Krankenhaus-Explosion in Gaza: Kein klarer Video-Beweis für eine Ursache
Palästinensischer Raketen-Fehlstart bleibt mögliche Erklärung – evident ist das aber nicht. Was eine Analyse der New York Times aussagt.
Mehr als eine Woche nach der Explosion in einem Krankenhaus in Gaza, deren Opferzahl von der palästinensischen Hamas zunächst mit 500 angegeben war, sind viele Fragen offen. Das israelische Militär hat den Vorwurf zurückgewiesen, für die Explosion verantwortlich zu sein. Ein mehrfach als wichtiges Beweismittel angeführtes Video gibt aber nach Analyse der New York Times keinen Aufschluss über die Geschehnisse.

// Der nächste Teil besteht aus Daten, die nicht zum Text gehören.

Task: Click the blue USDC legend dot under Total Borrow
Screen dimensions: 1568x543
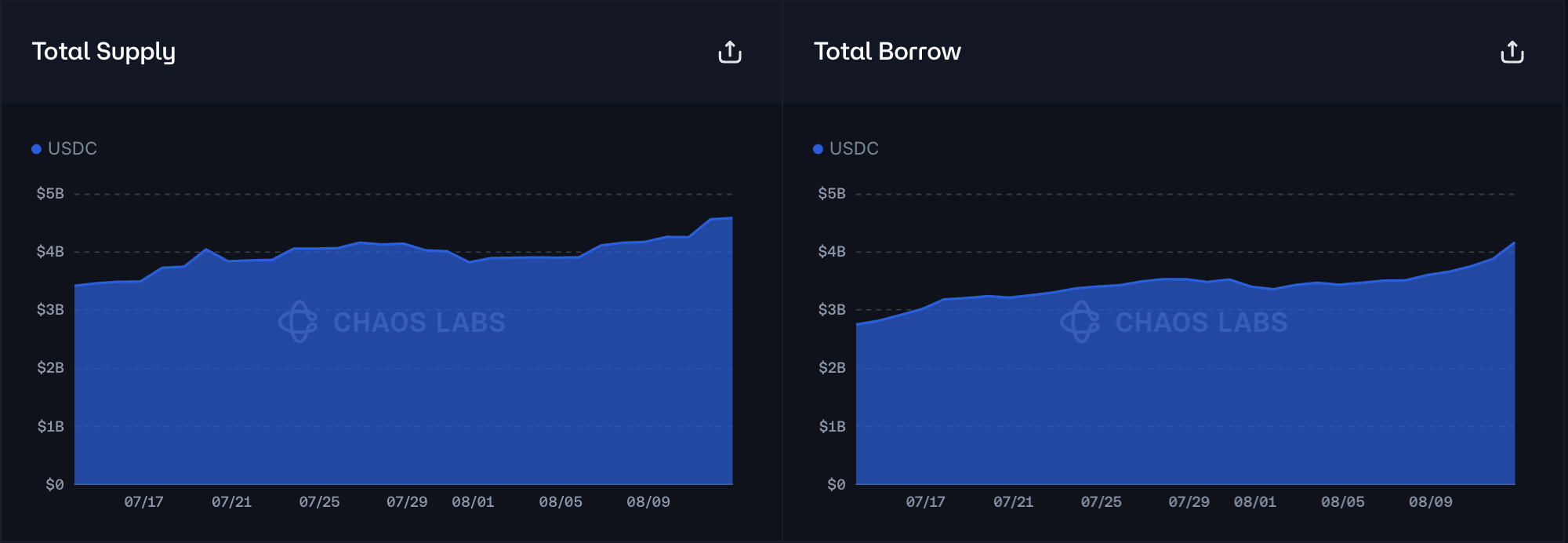Action: [x=818, y=149]
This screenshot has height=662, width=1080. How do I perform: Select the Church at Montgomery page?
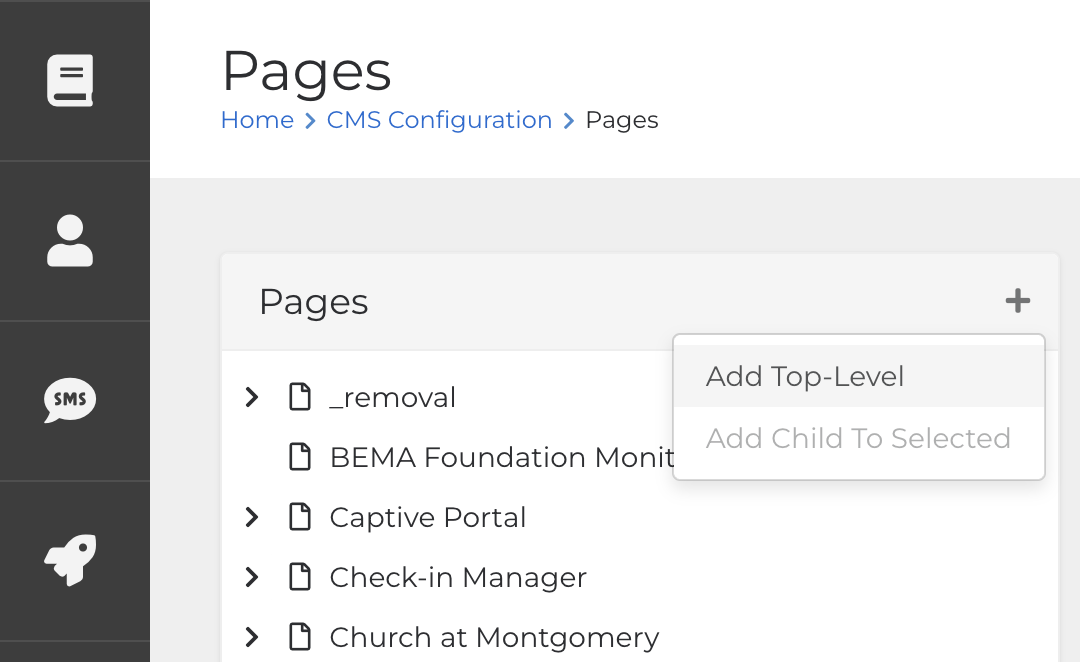[494, 637]
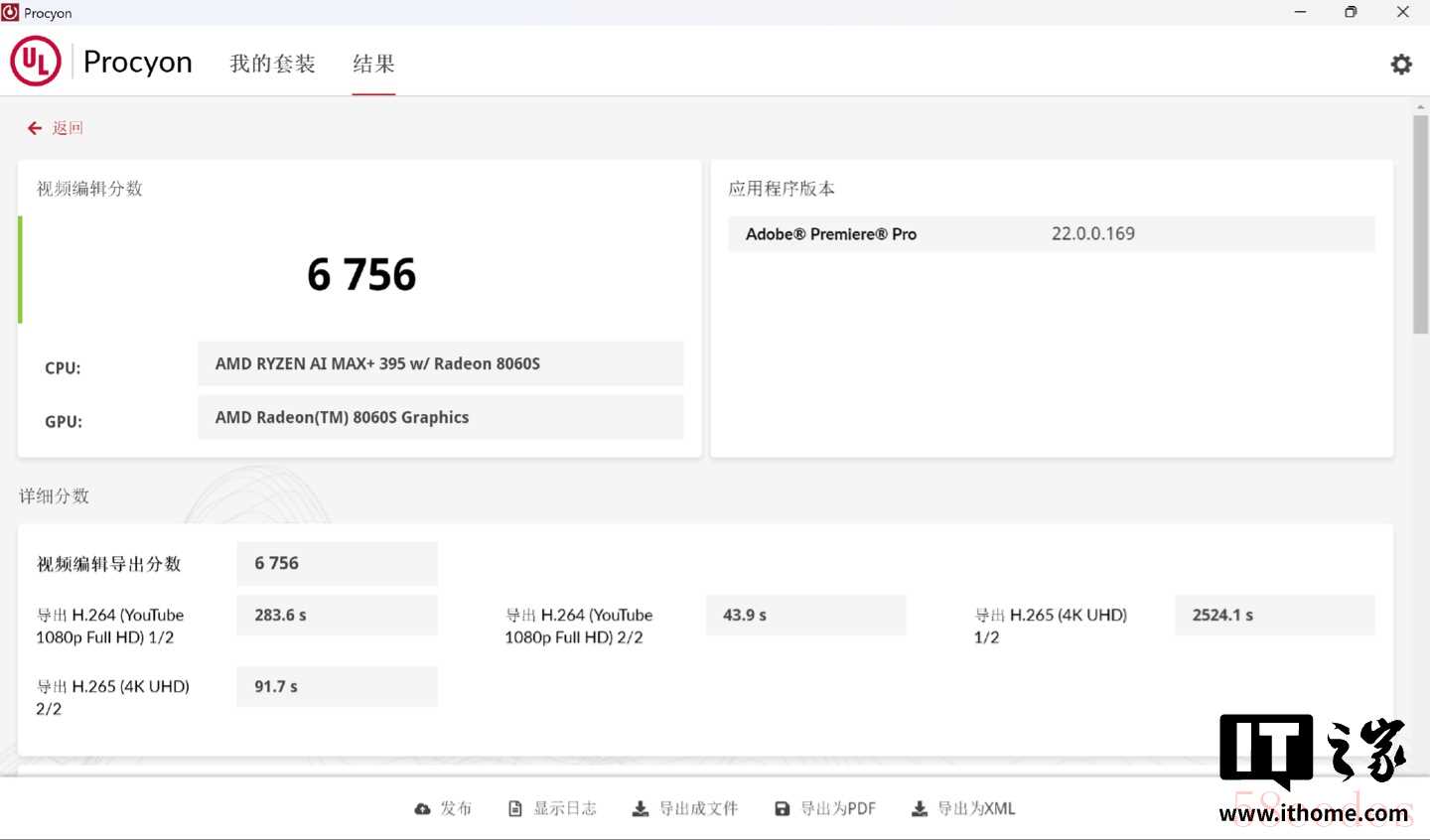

Das Video des arabischen Fernsehsenders Al Jazeera zeigt ein Geschoss, das durch den dunklen Himmel über Gaza rast und in der Luft explodiert. Sekunden später ist eine weitere Explosion am Boden zu sehen. Das Filmmaterial ist häufig als Beweismittel genannt worden, da israelische und US-Beamte behauptet haben, dass eine verirrte palästinensische Rakete am Himmel eine Fehlfunktion hatte, zu Boden fiel und eine tödliche Explosion im Al-Ahli Arab-Krankenhaus in Gaza-Stadt verursachte.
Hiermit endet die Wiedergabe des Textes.